**DOCUMENT EXCERPT**
+++++
The investigation for a stable Mg based battery is still in its conception stage because of setbacks with Mg as a battery component.³ The unwieldy interaction between the elemental Mg anode and electrolyte results in the formation of an impermeable surface layer, usually in the form of Mg(OH)₂ or MgO, between the anode and its environment that makes the reversibility of the Mg deposition process impossible.¹ The reason for the formation of an impermeable surface is not fully understood; however, it is proposed that it is a byproduct of electrolyte degradation.³ In contrast, in Li batteries, this surface layer, or solid electrolyte interface, aids the ionic diffusion and prevents electrolyte degradation.

On the other hand, with Mg as a cathode, the possible challenges are: 1) the slow diffusion rate of the Mg²⁺ ions back to the anode and 2) its structural instability. The sluggish diffusion rate results to a relatively slow reversibility rate. The structural stability of the cathode is responsible for maintaining the pathway for the Mg²⁺ ion transport.³ These problems hinder the development and modification of Mg cathodes for industrial and commercial use. Furthermore, the choice of cathode, namely MgS₂O₈, in this study was not readily available commercially and thus it was synthesized using methods similar to the production of other persulfate compounds.

The complications brought by Mg electrolytes are low stability against electrochemical oxidation, poor compatibility with the magnesium metal anode, and undesirable chemical interactions with the cathode. These setbacks result to low operating voltage, inefficient reversibility, and incompatibility with several cathode materials that cause corrosion.^2-3,6

There are attempts⁷ on overcoming the aforementioned problems such as studying different electrolytes and their compatibility with Mg, and it was found out that Mg metal reacts with most aprotic solvents (esters, carbonates, etc.), and anions that are commonly used which cause build-up of impermeable surfaces which inhibit electron flow.⁸ The sluggish diffusion of Mg²⁺ can be overcome by coming up with structural designs which enable faster Mg²⁺ diffusion which in turn give way for discovering Mg battery cathodes working at higher voltages.³ There is also a need for discovering halide-free electrolytes with high reductive stabilities which can be used for Mg based batteries.⁸

In this study, magnesium persulfate-reduced graphene oxide (MgS₂O₈/rGO) cathode electrode was synthesized. As magnesium persulfate was not readily available in the market, it was fabricated using the protocol of Ropp⁹ in the production of barium persulfate with modifications to attain the desired product.  To date, there is no literature on the properties of magnesium persulfate as to its crystal structure, melting point, boiling point, and reactivity, among others. A polymer-based electrolyte was also synthesized using a magnesium hexafluorophosphate [Mg(PF₆)₂] in lieu of lithium hexafluorophosphate [LiPF₆]. The choice of components were based on the theoretical framework and suggestions laid out by Disselkamp.¹⁰

The primary reason of choosing the cathodic materials, or battery components for that matter, was the lack of experimental investigation on Disselkamp’s theoretical modification to a successful glassfiber mat based lithium-ion battery study.¹⁰ The choice of additive for the cathode, on the other hand, was based on how rGO is an exemplary enhancer for electrodes, and due to the promising results shown by Sheha’s study¹¹ on the relative effect on electrochemical performance of rGO on TiO₂ as cathode materials for magnesium batteries as well as the positive results of Vinayan et al.¹²

Cyclic voltammetry (CV) and chronopotentiometry (CP) using a BST8 Potentiostat/Galvanostat were done to determine the electrochemical properties such as capacity limits, voltage limits, and reversibility of the fabricated battery while a scanning electron microscope equipped with EDX capabilities (SEM-EDX) was used to determine the battery’s surface morphology, specifically before and after scanning to check if an impermeable layer was formed on the anode, as well as to determine its specific elemental composition. X-ray powder diffraction (XRD) using the Terra Mobile XRD System and XPowderX software were utilized to determine the crystallographic properties of magnesium persulfate.
+++++
**DATASET EXTRACT**
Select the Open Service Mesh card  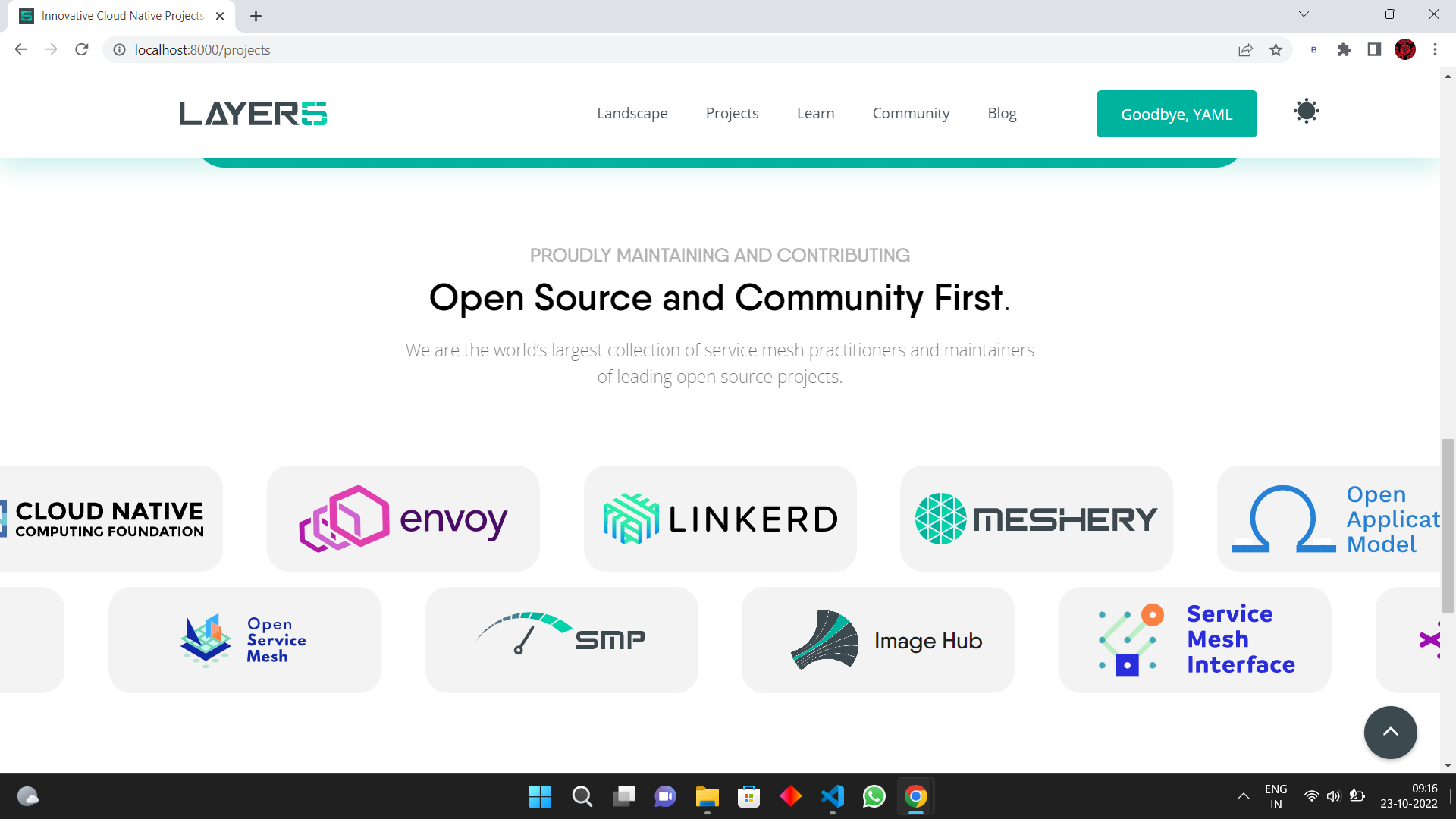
+++++
**THE TASKS**
A – In the magnesium battery excerpt, whose protocol was used to make magnesium persulfate, and for what compound was that protocol originally meant?
B – Please extend the magnesium battery excerpt, starting after its final sentence.
The listing is not needed for anything here.

**THE RESPONSES**
A – Ropp's protocol, originally for producing barium persulfate, was used with modifications.

B –
Methodology

Chemicals and Reagents

The chemicals and reagents for the fabrication of the electrode required magnesium powder (~99% purity), reduced graphene oxide (rGO) (>99% purity), magnesium hydroxide (Mg(OH)₂) (95% purity), and ammonium persulfate ((NH₄)₂S₂O₈) (99.9% purity). Magnesium hexafluorophosphate (Mg(PF₆)₂) (~99% purity), ethylene carbonate ((CH₂O)₂CO) (>99% purity), dimethyl carbonate ((CH₃O)₂CO) (99%), and ethyl methyl carbonate (C₄H₈O₃) (99%) were used to produce the electrolyte solution while poly-vinylidene fluoride [PVDF], glass fiber mat (GFM), and N,N-dimethylacetamide (>99% purity) were used for the gel polymer electrolyte.

Instrumentation

The equipment that were used in this study are the following: sidEntry™ glove box, vacuum oven, BST8 potentiostat/galvanostat, BOSCH SAE200 electronic balance, JEOL 5300 scanning electron microscope (SEM), focused ion beam/field emission electron microscope (FIB/FEM) coupled with energy dispersive X-ray spectrometer (EDX), BANDELIN SONOREX sonicator bath, carver hydraulic press, and other glassware.

Electrolyte Preparation

The electrolyte preparation in this study was based on Disselkamp’s¹⁰ theoretical modification of the lithium based electrolyte preparation by Zhu et al.¹³ One molar, 1M, of [Mg(PF₆)₂] was dissolved in ethylene carbonate, dimethyl carbonate, and ethyl methyl carbonate with 1/1/1 weight ratio for the electrolyte solution. Due to the relative volatility of EMC with moisture in the air, all preparations were done in a glovebox with Ar gas stream to remove volatile impurities.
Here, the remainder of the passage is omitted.